Given a Markov chain with three states, $J = \{1,2,3\}$, and a transition matrix
$$P = \begin{bmatrix} 1/2 & 1/4 & 1/4 \\ 1/3 & 0 & 2/3 \\ 1/2 & 1/2 & 0 \end{bmatrix}$$
If we know that $$P(X_1 = 1 ) = P(X_1 = 2) = 1/4$$
Find $$P(X_1 = 3, X_2 = 2, X_3 = 1)$$
For a joint Markov chain for example, this could have been \begin{align*}P(X_1 = 3, X_2 = 2, X_3 = 1 ) & = P(i_3) \cdot P(i_3, i_2) \cdot P(i_2, i_1) \\ & = (?) \times (1/2) \times (1/3) \end{align*}
But here is the case that we have a three state Markov chain conditioned on two states. Is there a general theorem or whatsoever to tackle this kind of problems?
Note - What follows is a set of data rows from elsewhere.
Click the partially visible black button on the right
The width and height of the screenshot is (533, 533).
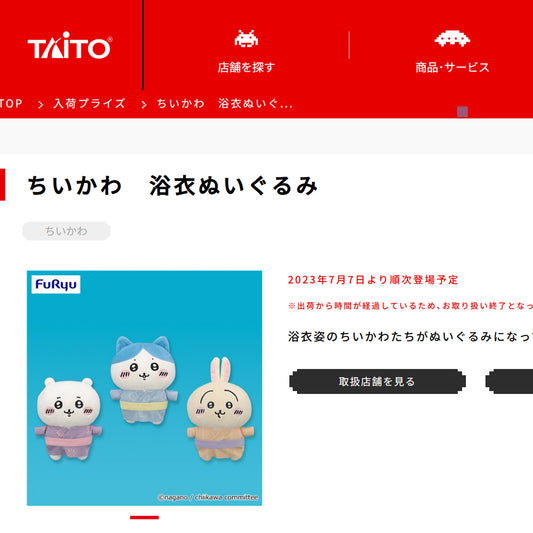click(x=509, y=381)
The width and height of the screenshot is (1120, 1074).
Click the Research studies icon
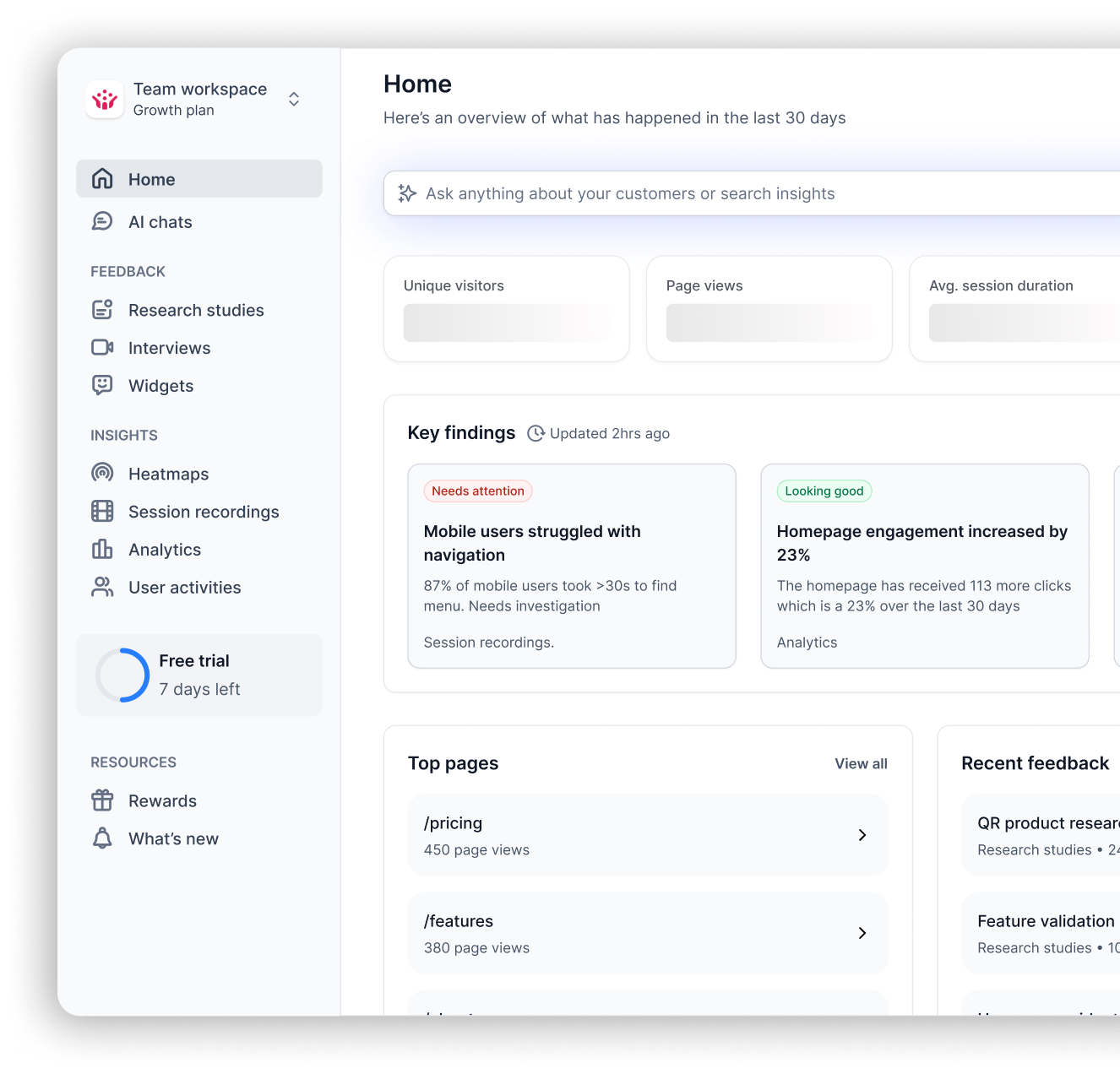102,310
I would be glad to know about it.
Best Answer
Using the definition of conditional probability (conditioning on the event $\{X_1=3\}\cap \{ X_2 = 2\}= \{X_1=3,X_2=2\}$), we get $$P(X_1=3,X_2=2,X_3=1)=P(X_3=1|X_2=2,X_1=3)\cdot P(X_2=2,X_1=3)$$ Using Markov property, since the state of $X_3$ depends only on the state of $X_2$, hence independent of $X_1$, the right side above can be modified as $$P(X_1=3,X_2=2,X_3=1)=P(X_3=1|X_2=2)\cdot P(X_2=2,X_1=3) \\ = \frac13 \cdot P(X_2=2,X_1=3) \\(\text{using conditional probability }) \ \ = \frac13 \cdot P(X_2=2|X_1=3)\cdot P(X_1=3) \\ (\because \{1,2,3\} \text{ are the only possible states})\ = \frac13 \cdot \frac12\cdot (1-P(X_1=1)-P(X_1=2)) \\ = \frac16 \left(1-\frac14-\frac14\right)=\frac1{12}$$
so the term you are looking for is $P(X_1=3)$ which can be determined from the given probabilities of $X_1$ being $1,2$ in the question.
In the context of Markov chains, the probabilities $P(X_1=i)$ for $\{i=1,2,3\}$ in this case determine the initial distribution of a Markov chain (the first state of the random variable is usually referred to as $X_0$ instead of $X_1$).